My 1999 came with the roof brace and your trailer does too.  Mike is correct about the 4 buttons in the ceiling being the location for the hole.  If you go with the Carrier you may only have to cut ?two? round holes and not the 14 inch square hole.  Then if you make a mistake you can always go back and cut the 14 inch hole.  Good luck on the project.:)

Just checked, we do have the holes.  This eliminates the "where do I cut" problem.  I think we're going to get the heat strip option.  It seems like it is only a $50 difference.  

Thanks for the good wishes. Love all the great information here!   I'm sure I'll have another question soon!

zamboni

Quote from: cpnudgeWhere is the ac located in your niagra?

Our (old) Niagara had the AC pretty close to the middle of the roof - very close to the steel brace.

Definitely get the AC with the heat strip.  I installed a heat strip on our hybrid's AC this past February, and we've used it quite a bit.

The advantages are:
1)  Uses campground electricity instead of your own propane
2) "built in", so does not take up floor or counter space
3) The fan in the AC "pushes" the air into the bunks, making the camper far more evenly warmed than a heater in the middle.

Bear in mind:  It is a 1500 watt heat strip.  The same as a stand-alone unit, or hair dryer.  Bear in mind, because the AC's fan pushes much more air over the heating elements, it may feel "cooler" than you'd expect.  Many people thus say it is "worthless".  However, the unit is still transferring 1500 watts of heat into your camper, and pushing it onto the bunks is where it is needed most.  Definitely the best, economical, upgrade I've done so far.

tlhdoc

If you get the Carrier Air V you have to buy the inside section with the heat when you buy the AC.  You can not add the heat to the AC at a later date like the Coleman Mach AC units.:)

cpnudge

Quote from: tlhdocIf you get the Carrier Air V you have to buy the inside section with the heat when you buy the AC.  You can not add the heat to the AC at a later date like the Coleman Mach AC units.:)

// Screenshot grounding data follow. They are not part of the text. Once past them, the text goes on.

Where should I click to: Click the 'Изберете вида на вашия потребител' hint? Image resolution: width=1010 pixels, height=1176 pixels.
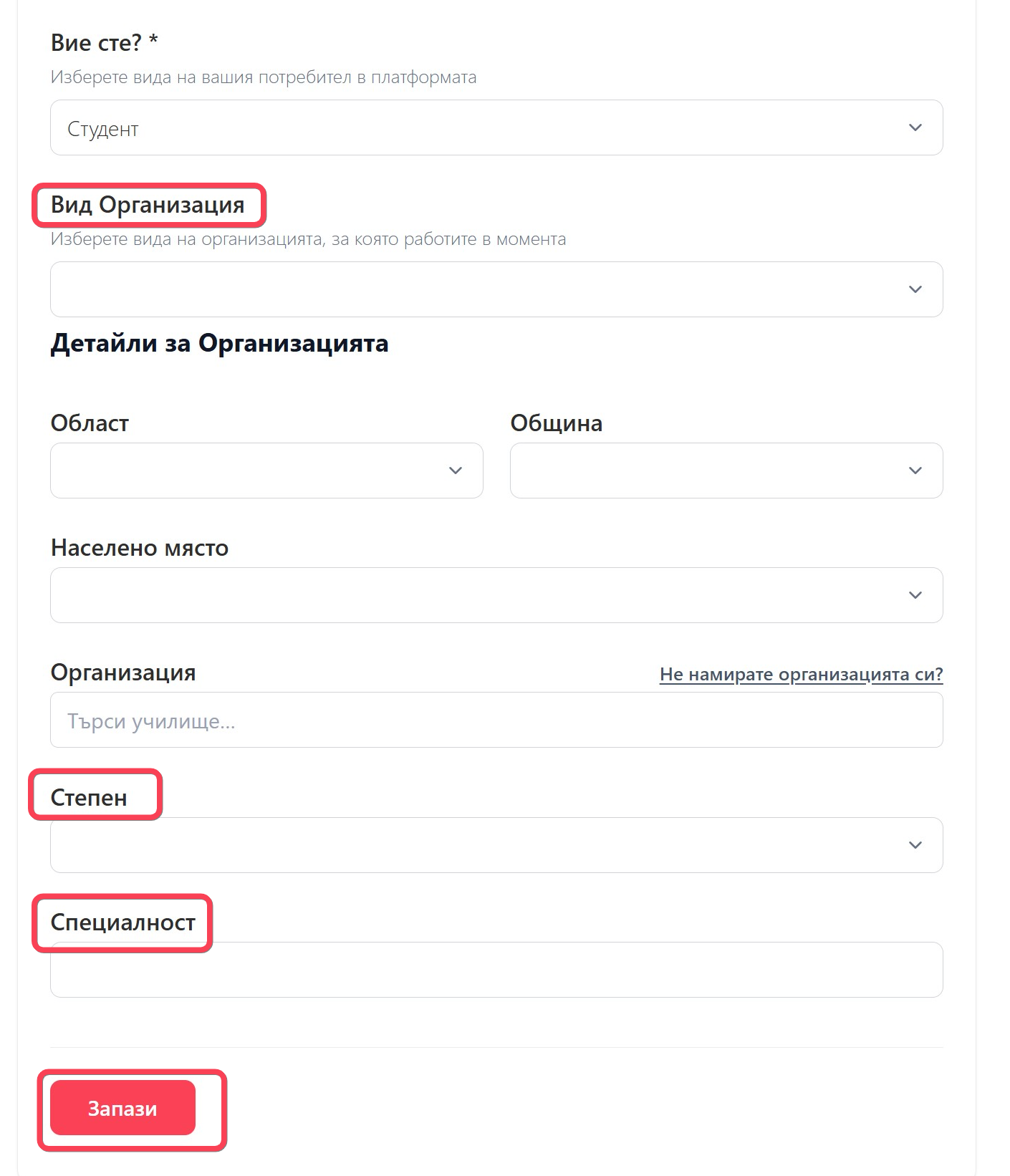pyautogui.click(x=264, y=77)
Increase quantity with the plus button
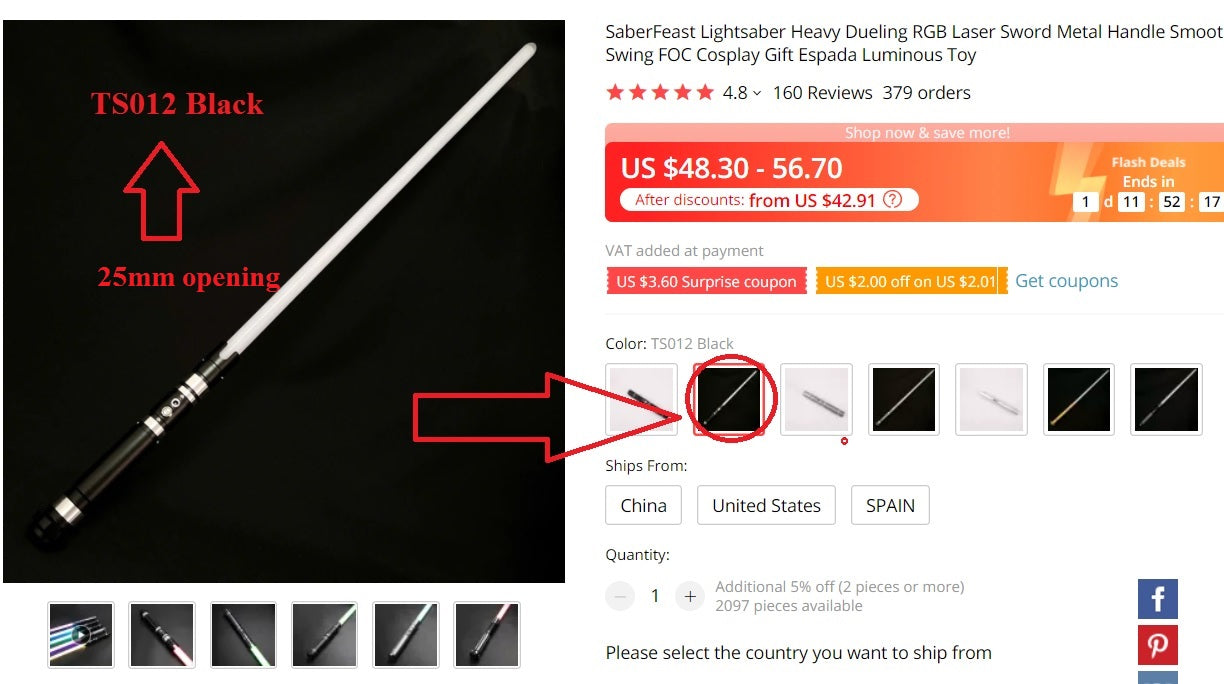 (x=690, y=596)
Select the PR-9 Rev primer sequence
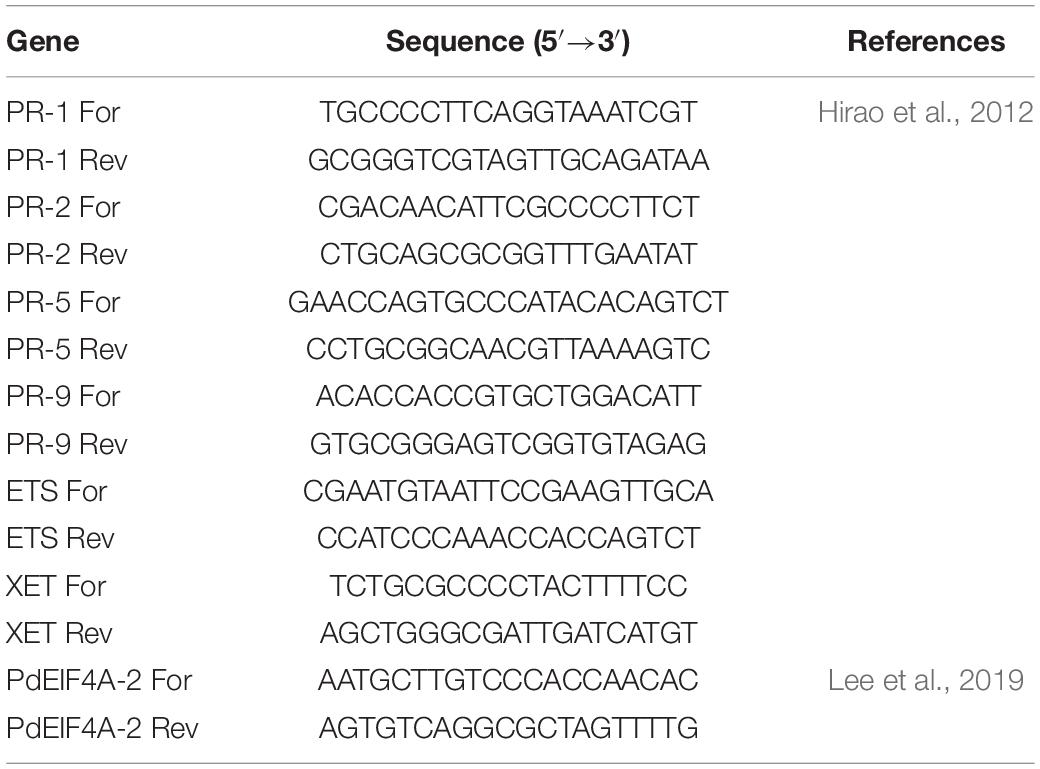Viewport: 1040px width, 769px height. click(508, 444)
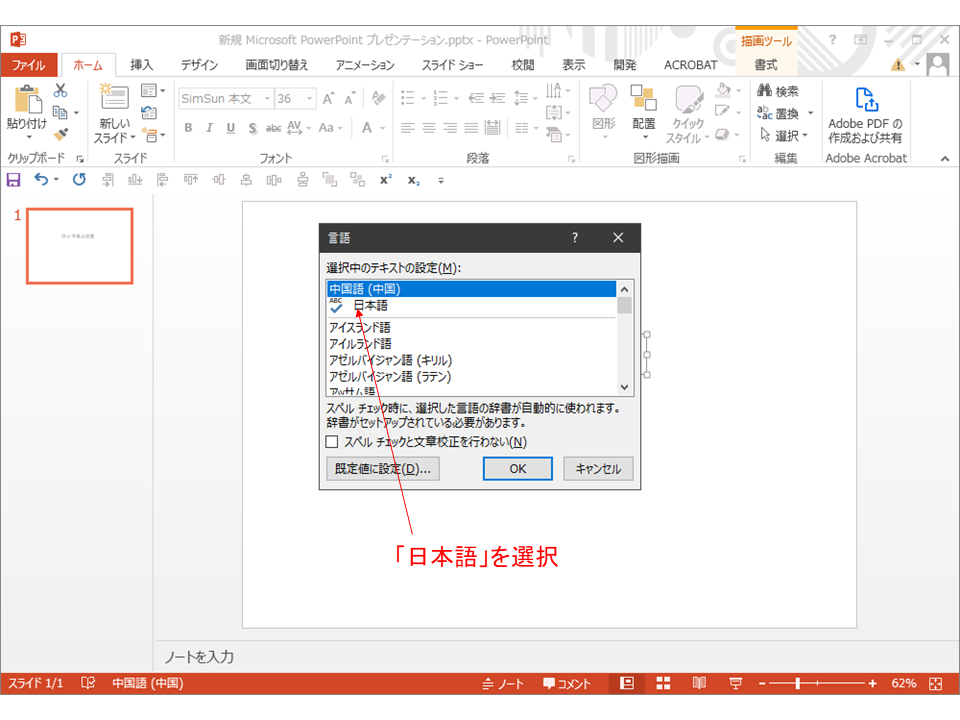Click the キャンセル button in the dialog
Viewport: 960px width, 720px height.
tap(598, 469)
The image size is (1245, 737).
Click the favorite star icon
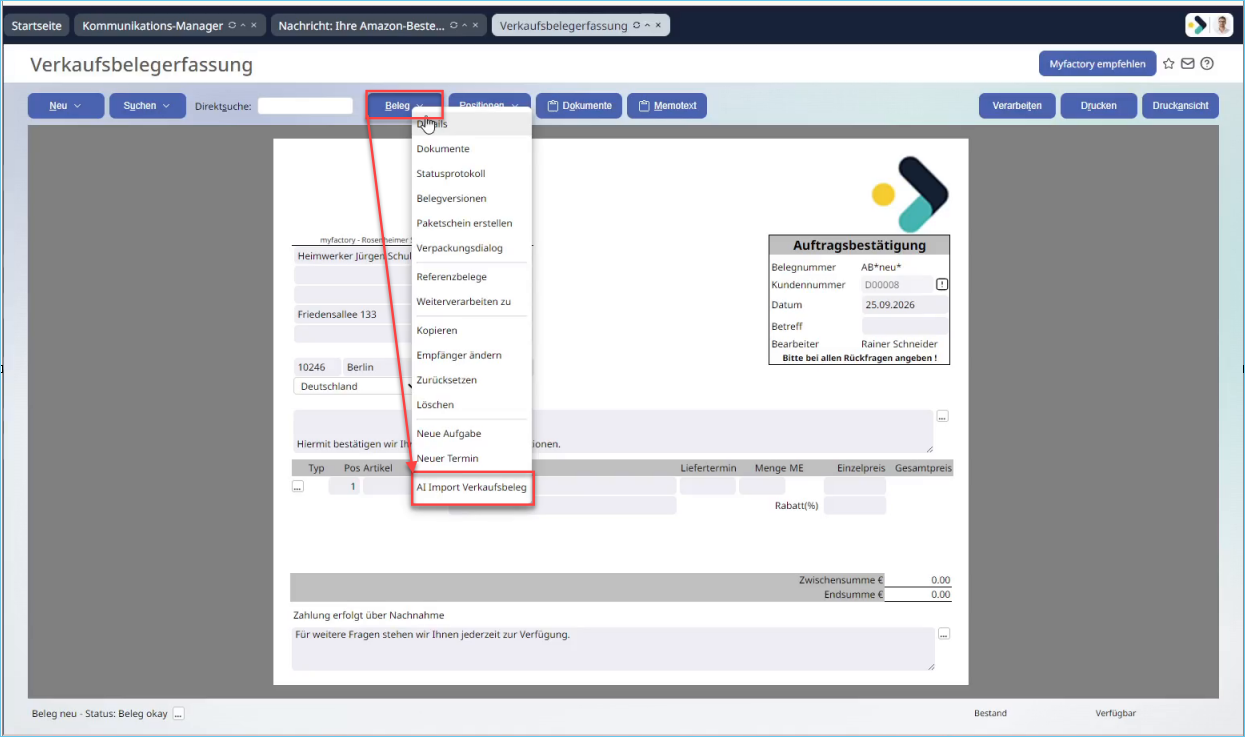click(1169, 64)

I think we are going to order a 13,500 BTU Carrier Air V with the freeblow ceiling assembly w/ heat option.  I have found it on the internet for about $500 complete. I will assume the ceiling assembly doesn't hamper the pup's ability to close properly :confused: .  I'm hoping to order one from a vendor that my employer does business with and save a bit of coin :D .  I'll let everyone know when we have completed the project.  Cross your fingers!

moose1959

Quote from: cpnudgeWe just purchased our first pop up camper.  It's a 1999 Coleman Niagra with a slideout.  It's a beautiful camper, we just need ac.  How hard is it to install a roof mount ac in a unit without a roof vent?  What about the wiring?

Great sight  and thanks in advance for your help.
Hi,
But the unit new! It should be about a 13500 btu, and it will come with a template to cut the hole. As far as the wring, it has a plug-in style and plugs in the outlet under your table. It took me about 3 hours to do my Coleman/Fleetwood Bayside. Brrr it does kick even on the warmest days.